Elizabeth Gilbert borrows the title of her novel from the 16th Century German Christian mystic Jacob Boehme’s book “De Signatura Rerum”. The Doctrine of Signatures premised that plants imbued by God with characteristics of the human bodily have medicinal uses. Botany has a significant place in this geographically and temporarily epic novel. Thematically, Alma Whittaker, the novel’s spinster bryologist character, debates Darwin’s transmutation and Alfred Russell Wallace’s spiritual evolution. It is the failure of natural selection to explain morality within humans that causes Alma Whittaker not to publish her evolutionary study of mosses during the same period that Darwin publishes “On The Origins of the Species”. Darwin, who knew of Wallace’s prior evolutionary work, avoided the question of morality within his purported “survival of the fittest” (or adaptable) theory by describing animals other than humans. Heresy, although a consideration in the Lutheran Dutch world from which Ms. Whittaker came and ultimately returns, was a factor, but not a concern to Ms. Whittaker in her decision. Her English father was an enlightened materialist that cornered the market in herbal pharmaceuticals from 18th and 19th Century America. Religion had no place in his life, nor in his Dutch Lutheran wife’s, who was grounded in the world. This mentality was genetically transcribed to the precocious Ms. Whittaker, who having her mother’s unattractive physical features and her father’s drive, found recluse in the study of moss. Her adopted sister Prudence, the daughter of a prostitute, is juxtaposed as coldly beautiful, but not lacking intellect nor morality. The novel’s romantic interest is a matter of love’s labor lost, with neither obtaining the desired same suitor. Ms. Whittaker, in contrast to her father’s materialism and her scientific objectivity, marries a naturalist who spiritualism causes him to be banished to Tahiti.

To Ms. Gilbert’s extensive research of botany, is added the animism of Tahitian culture, and small dose of their language. The story is fast reading and the theme is underplayed. The prose is plain. Ms. Gilbert is more storyteller than a composer of great sentences or characters. Initially, I found the characters to be caricatures, but Ms. Gilbert has them evolve. The story is also somewhat contrived, but is still entertaining. The strength of the book is Ms. Gilbert’s research and its theme. Unlike many books that close weakly, I felt that the novel got stronger toward the end, despite its tilt toward feminism. Ms. Gilbert saves the novel from being sappy, by not having Darwin’s publication preceded by Ms. Whittaker’s own unpublished work on evolution.

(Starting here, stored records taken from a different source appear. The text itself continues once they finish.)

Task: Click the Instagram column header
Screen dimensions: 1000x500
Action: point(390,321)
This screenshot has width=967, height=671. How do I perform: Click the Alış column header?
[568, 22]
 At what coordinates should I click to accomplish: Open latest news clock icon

Ms. Gilbert in her acknowledgment recognizes Dr. Robin Wall-Kimmerer, a U.S. bryologist, and all women in science. The scientific choice to explore what is unexplored on earth by observing the seemingly commonplace or perceived useless aspects of our biological and physical world underlies this novel. Darwin studied coral, Ms. Whittaker studied moss. It is important to know where you are sitting.

This novel has been well received by critics and is popular. For the research and the novel’s theme, it is worth reading in my opinion.